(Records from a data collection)
** start **

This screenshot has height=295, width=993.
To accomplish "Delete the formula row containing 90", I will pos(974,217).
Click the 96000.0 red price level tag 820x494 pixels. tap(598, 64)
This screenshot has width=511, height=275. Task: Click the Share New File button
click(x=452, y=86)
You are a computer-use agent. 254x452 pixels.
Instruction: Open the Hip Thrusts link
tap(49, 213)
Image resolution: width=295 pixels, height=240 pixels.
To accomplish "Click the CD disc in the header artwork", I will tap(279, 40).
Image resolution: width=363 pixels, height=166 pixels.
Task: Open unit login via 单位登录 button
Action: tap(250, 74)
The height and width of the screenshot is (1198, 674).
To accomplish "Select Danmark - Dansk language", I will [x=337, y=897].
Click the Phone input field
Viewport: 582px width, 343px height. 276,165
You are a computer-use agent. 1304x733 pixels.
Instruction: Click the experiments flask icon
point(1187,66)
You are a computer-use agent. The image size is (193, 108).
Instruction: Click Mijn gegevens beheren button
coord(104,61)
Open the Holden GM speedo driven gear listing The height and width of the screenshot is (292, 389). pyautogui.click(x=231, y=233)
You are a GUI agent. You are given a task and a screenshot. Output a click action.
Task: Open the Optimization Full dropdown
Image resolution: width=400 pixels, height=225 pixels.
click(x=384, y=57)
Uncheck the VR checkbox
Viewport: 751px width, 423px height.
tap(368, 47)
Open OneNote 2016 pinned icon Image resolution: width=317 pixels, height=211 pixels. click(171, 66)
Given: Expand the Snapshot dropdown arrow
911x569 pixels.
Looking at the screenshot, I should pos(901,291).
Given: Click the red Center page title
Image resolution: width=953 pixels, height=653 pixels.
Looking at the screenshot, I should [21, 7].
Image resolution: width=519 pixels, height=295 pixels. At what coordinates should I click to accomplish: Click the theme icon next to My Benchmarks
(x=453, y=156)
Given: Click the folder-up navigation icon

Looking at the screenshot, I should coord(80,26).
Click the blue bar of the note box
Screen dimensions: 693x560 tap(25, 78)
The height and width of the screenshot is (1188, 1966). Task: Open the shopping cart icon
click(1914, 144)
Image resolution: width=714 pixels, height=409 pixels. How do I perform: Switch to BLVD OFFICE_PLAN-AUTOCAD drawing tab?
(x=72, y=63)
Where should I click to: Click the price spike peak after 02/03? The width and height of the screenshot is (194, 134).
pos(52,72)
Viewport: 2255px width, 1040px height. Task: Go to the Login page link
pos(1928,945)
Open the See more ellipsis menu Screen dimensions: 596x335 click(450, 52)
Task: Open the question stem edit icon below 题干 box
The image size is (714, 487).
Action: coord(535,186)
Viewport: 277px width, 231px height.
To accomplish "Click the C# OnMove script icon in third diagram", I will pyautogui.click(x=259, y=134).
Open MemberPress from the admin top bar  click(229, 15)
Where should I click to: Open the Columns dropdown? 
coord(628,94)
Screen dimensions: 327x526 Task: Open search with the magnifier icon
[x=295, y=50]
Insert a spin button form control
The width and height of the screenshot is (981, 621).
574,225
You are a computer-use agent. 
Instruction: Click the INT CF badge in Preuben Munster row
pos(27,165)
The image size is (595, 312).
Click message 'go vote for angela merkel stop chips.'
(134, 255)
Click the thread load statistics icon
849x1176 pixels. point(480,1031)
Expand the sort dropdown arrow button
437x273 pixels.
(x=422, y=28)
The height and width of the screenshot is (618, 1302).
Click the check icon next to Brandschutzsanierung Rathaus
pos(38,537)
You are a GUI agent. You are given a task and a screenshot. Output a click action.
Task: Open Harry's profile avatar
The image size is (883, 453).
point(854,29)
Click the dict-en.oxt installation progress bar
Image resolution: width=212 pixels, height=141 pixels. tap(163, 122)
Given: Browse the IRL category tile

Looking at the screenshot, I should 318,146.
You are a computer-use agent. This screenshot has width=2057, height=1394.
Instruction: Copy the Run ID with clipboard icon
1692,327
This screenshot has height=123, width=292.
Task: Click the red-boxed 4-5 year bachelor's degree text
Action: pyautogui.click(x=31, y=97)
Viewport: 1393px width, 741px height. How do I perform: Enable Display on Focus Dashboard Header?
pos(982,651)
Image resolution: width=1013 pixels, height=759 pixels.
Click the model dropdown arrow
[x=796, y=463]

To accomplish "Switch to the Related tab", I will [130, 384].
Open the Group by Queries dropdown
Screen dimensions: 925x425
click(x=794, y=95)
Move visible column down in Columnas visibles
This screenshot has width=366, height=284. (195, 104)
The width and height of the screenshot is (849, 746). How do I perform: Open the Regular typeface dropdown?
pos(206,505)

** end **

Rewrite the records from the line containing "will [130, 384]." through the end of the records, changing "dropdown" to "menu" and keeping everything else the same. Return only those lines.

To accomplish "Switch to the Related tab", I will [130, 384].
Open the Group by Queries menu
Screen dimensions: 925x425
click(x=794, y=95)
Move visible column down in Columnas visibles
This screenshot has width=366, height=284. (195, 104)
The width and height of the screenshot is (849, 746). How do I perform: Open the Regular typeface menu?
pos(206,505)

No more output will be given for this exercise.